Exercise task a | Substitute "drop-down list" for "dropdown" in the entries, starting at the first line and running through the line with "pyautogui.click(x=1157, y=583)", and give those lines again with nothing else changed.

So, too, has the promise of “new high-velocity bullets.” While the Army in the early 2000s fielded the 5.56-mm M855A1 Enhanced Performance Round for improved performance over the standard M855 ammo previously adopted in the 1980s, the service undertook a major small arms study in 2017 to determine whether soldiers required a different caliber ammunition to deal with the sudden proliferation of body armor among adversaries. The study determined that the Army’s next rifle should come chambered in 6.8 mm, which would purportedly offer significantly improved performance at range compared to both 5.56-mm and 7.62-mm rounds. From there, the Army ended up selecting Sig Sauer to produce its two 6.8mm NGSW systems in 2022, weapons the service began officially fielding earlier this year. It may have taken several decades, but the Army’s new high-velocity round is finally here.
Rocket Man
While certain elements of Sawicki’s combat kit are clearly represented in recent military innovations, others simply never came to fruition. The automatic foxhole-digging charges, for example, never materialized as an effective replacement for the beloved handheld entrenching tool, despite their prevalence among military futurists at the time. But if there’s one vision that has persisted in military and defense circles, it’s that of jetpack-equipped troops.
The Defense Department has pursued the militarized jetpack for decades, starting with research and development in the 1950s and culminating in October 1961 with the successful demonstration of Bell Aerosystems’s Small Rocket Lift Device (or, colloquially, the “Bell Rocket Belt”) for President John F. Kennedy at Fort Bragg, North Carolina. The Army ended up abandoning development of the Rocket Belt over fuel constraints that limited its potential tactical applications, but US military planners would revisit the concept time and again in subsequent decades.
Unfortunately, the era of the American jetpack appears to be coming to a close: The Pentagon has moved on from its jetpack dreams in favor of a more elegant individual lift effort in the form of the powered paraglider. Indeed, the Defense Advanced Research Projects Agency’s Portable Personal Air Mobility System program is testing lightweight one-man flight systems, while the Army recently released a solicitation for its similarly named Personnel Air Mobility System effort for a motorized paraglider for paratroopers that, if all goes to plan, would end up “reducing dependency on traditional aircraft platforms and extending the range available through traditional parachute infiltration systems,” as the service put it. The US military will teach individual service members to fly, but it most likely will not involve a jetpack anytime soon.

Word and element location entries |
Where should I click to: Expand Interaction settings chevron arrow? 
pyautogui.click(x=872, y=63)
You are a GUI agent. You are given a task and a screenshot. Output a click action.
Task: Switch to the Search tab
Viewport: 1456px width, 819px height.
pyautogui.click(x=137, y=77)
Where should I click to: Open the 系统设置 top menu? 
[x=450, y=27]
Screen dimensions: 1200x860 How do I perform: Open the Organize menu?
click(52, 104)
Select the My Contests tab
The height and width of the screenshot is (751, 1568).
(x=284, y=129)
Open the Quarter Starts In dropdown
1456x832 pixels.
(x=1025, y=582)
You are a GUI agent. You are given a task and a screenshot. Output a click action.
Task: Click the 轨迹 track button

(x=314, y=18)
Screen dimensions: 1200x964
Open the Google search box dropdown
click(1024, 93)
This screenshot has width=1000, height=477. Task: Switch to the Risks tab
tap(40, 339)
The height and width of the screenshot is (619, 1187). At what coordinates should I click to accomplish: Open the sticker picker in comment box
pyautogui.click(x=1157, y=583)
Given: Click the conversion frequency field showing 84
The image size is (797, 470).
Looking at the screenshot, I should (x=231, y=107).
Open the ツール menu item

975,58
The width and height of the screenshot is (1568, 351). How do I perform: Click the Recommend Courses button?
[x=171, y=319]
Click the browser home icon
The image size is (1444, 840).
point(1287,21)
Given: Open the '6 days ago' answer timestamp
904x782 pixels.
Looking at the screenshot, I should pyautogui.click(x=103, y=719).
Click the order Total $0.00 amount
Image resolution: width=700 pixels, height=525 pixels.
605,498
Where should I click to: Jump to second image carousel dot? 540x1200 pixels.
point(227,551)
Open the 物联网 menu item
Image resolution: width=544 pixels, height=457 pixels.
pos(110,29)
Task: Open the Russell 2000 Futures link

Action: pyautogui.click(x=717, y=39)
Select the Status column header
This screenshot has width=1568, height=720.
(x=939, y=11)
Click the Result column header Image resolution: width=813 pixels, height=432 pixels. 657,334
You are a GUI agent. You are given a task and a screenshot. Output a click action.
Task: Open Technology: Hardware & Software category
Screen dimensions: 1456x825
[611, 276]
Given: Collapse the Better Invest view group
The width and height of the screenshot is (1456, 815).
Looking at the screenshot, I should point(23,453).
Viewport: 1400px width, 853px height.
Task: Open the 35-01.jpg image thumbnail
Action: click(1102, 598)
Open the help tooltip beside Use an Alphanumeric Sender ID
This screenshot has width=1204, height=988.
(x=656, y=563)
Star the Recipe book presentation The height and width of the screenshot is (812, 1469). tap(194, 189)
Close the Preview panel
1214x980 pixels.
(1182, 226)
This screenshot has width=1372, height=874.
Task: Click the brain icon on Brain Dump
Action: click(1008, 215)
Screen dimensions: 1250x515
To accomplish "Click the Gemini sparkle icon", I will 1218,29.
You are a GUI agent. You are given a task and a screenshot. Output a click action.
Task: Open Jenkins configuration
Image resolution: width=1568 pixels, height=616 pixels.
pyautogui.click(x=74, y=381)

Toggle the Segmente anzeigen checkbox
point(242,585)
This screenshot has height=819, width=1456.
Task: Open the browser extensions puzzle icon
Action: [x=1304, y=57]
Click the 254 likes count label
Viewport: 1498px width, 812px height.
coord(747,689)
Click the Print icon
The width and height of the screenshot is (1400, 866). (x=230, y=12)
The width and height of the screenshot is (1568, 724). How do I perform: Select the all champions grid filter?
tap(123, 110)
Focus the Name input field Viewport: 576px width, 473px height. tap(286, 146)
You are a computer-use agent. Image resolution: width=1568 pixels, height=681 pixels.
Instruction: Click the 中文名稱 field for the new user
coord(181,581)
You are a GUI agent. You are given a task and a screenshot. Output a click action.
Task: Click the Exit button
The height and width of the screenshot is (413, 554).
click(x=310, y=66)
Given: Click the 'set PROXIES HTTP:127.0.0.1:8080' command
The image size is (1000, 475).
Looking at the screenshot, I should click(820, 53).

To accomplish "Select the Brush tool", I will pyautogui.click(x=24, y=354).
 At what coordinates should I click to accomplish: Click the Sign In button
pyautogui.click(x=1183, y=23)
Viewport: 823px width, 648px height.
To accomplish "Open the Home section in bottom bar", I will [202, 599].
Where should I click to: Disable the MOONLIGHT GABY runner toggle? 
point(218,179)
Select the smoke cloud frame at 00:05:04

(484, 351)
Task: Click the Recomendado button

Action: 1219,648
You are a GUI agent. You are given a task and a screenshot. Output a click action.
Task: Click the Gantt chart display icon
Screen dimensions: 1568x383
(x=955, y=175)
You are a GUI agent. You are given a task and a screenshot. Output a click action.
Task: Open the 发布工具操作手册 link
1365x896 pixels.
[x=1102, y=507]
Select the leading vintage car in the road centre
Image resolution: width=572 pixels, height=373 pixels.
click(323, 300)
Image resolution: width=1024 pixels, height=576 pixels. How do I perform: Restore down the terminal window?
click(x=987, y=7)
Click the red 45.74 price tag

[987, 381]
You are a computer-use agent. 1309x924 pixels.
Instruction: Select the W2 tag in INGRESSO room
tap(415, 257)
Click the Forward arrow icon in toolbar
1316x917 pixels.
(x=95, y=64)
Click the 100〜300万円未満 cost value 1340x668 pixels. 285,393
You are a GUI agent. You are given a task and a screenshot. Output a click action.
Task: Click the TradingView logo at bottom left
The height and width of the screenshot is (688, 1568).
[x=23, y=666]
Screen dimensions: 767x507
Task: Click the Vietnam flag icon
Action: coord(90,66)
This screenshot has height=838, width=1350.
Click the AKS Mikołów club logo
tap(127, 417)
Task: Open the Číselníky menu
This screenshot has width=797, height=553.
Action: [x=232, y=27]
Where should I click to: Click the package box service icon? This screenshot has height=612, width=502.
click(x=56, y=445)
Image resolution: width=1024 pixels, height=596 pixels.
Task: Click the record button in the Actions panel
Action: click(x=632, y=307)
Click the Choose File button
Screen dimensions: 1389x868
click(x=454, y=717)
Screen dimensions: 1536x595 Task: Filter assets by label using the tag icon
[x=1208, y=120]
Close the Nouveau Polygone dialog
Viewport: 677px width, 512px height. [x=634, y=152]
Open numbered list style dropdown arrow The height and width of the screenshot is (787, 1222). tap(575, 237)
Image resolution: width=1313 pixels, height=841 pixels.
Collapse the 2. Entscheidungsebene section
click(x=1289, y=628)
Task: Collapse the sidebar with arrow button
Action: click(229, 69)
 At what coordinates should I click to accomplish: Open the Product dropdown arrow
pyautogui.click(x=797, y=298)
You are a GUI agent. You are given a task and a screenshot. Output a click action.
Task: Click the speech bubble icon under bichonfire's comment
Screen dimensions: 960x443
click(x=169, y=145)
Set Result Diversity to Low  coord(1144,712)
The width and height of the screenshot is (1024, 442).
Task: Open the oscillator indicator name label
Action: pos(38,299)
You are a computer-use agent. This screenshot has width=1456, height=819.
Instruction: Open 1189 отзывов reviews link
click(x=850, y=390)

Exercise task b | According to the passage on Army equipment, what caliber did the Army's 2017 small arms study say its next rifle should be chambered in?

Task response a |
Where should I click to: Expand Interaction settings chevron arrow? 
pyautogui.click(x=872, y=63)
You are a GUI agent. You are given a task and a screenshot. Output a click action.
Task: Switch to the Search tab
Viewport: 1456px width, 819px height.
pyautogui.click(x=137, y=77)
Where should I click to: Open the 系统设置 top menu? 
[x=450, y=27]
Screen dimensions: 1200x860 How do I perform: Open the Organize menu?
click(52, 104)
Select the My Contests tab
The height and width of the screenshot is (751, 1568).
(x=284, y=129)
Open the Quarter Starts In drop-down list
1456x832 pixels.
(x=1025, y=582)
You are a GUI agent. You are given a task and a screenshot. Output a click action.
Task: Click the 轨迹 track button

(x=314, y=18)
Screen dimensions: 1200x964
Open the Google search box drop-down list
click(1024, 93)
This screenshot has width=1000, height=477. Task: Switch to the Risks tab
tap(40, 339)
The height and width of the screenshot is (619, 1187). At what coordinates should I click to accomplish: Open the sticker picker in comment box
pyautogui.click(x=1157, y=583)

Task response b | 6.8 mm